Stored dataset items
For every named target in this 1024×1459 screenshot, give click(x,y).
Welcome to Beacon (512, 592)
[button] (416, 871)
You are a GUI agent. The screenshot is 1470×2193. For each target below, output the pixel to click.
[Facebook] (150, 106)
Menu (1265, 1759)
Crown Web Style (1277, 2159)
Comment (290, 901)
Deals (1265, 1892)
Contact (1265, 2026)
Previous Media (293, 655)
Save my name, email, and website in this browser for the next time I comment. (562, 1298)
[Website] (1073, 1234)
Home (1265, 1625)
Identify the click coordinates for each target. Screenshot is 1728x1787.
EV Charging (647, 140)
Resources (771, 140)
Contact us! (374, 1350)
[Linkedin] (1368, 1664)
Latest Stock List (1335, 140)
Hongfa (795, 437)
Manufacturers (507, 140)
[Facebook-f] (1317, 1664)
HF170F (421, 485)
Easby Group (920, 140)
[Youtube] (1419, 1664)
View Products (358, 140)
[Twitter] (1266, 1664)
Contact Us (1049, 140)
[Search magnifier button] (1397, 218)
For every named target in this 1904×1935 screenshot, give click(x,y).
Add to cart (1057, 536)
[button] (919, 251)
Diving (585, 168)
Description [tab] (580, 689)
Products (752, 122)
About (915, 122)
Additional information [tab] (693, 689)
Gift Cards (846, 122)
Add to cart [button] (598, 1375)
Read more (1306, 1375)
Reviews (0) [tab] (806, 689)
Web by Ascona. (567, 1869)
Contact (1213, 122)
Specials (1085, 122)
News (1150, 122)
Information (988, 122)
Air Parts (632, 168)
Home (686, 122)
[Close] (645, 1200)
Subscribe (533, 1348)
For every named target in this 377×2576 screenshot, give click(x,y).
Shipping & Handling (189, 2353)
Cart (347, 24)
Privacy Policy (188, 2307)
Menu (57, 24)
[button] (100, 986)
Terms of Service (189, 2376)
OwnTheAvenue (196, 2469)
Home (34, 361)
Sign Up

PROBLEM DESCRIPTION - The response must restate every entry word for word.

REPLY TO THE TASK -
For every named target in this 1024×1459 screenshot, give click(x,y).
Welcome to Beacon (512, 592)
[button] (416, 871)
You are a GUI agent. The screenshot is 1470×2193. For each target below, output the pixel to click.
[Facebook] (150, 106)
Menu (1265, 1759)
Crown Web Style (1277, 2159)
Comment (290, 901)
Deals (1265, 1892)
Contact (1265, 2026)
Previous Media (293, 655)
Save my name, email, and website in this browser for the next time I comment. (562, 1298)
[Website] (1073, 1234)
Home (1265, 1625)
Identify the click coordinates for each target. Screenshot is 1728x1787.
EV Charging (647, 140)
Resources (771, 140)
Contact us! (374, 1350)
[Linkedin] (1368, 1664)
Latest Stock List (1335, 140)
Hongfa (795, 437)
Manufacturers (507, 140)
[Facebook-f] (1317, 1664)
HF170F (421, 485)
Easby Group (920, 140)
[Youtube] (1419, 1664)
View Products (358, 140)
[Twitter] (1266, 1664)
Contact Us (1049, 140)
[Search magnifier button] (1397, 218)
For every named target in this 1904×1935 screenshot, give click(x,y).
Add to cart (1057, 536)
[button] (919, 251)
Diving (585, 168)
Description [tab] (580, 689)
Products (752, 122)
About (915, 122)
Additional information [tab] (693, 689)
Gift Cards (846, 122)
Add to cart [button] (598, 1375)
Read more (1306, 1375)
Reviews (0) [tab] (806, 689)
Web by Ascona. (567, 1869)
Contact (1213, 122)
Specials (1085, 122)
News (1150, 122)
Information (988, 122)
Air Parts (632, 168)
Home (686, 122)
[Close] (645, 1200)
Subscribe (533, 1348)
For every named target in this 377×2576 screenshot, give click(x,y).
Shipping & Handling (189, 2353)
Cart (347, 24)
Privacy Policy (188, 2307)
Menu (57, 24)
[button] (100, 986)
Terms of Service (189, 2376)
OwnTheAvenue (196, 2469)
Home (34, 361)
Sign Up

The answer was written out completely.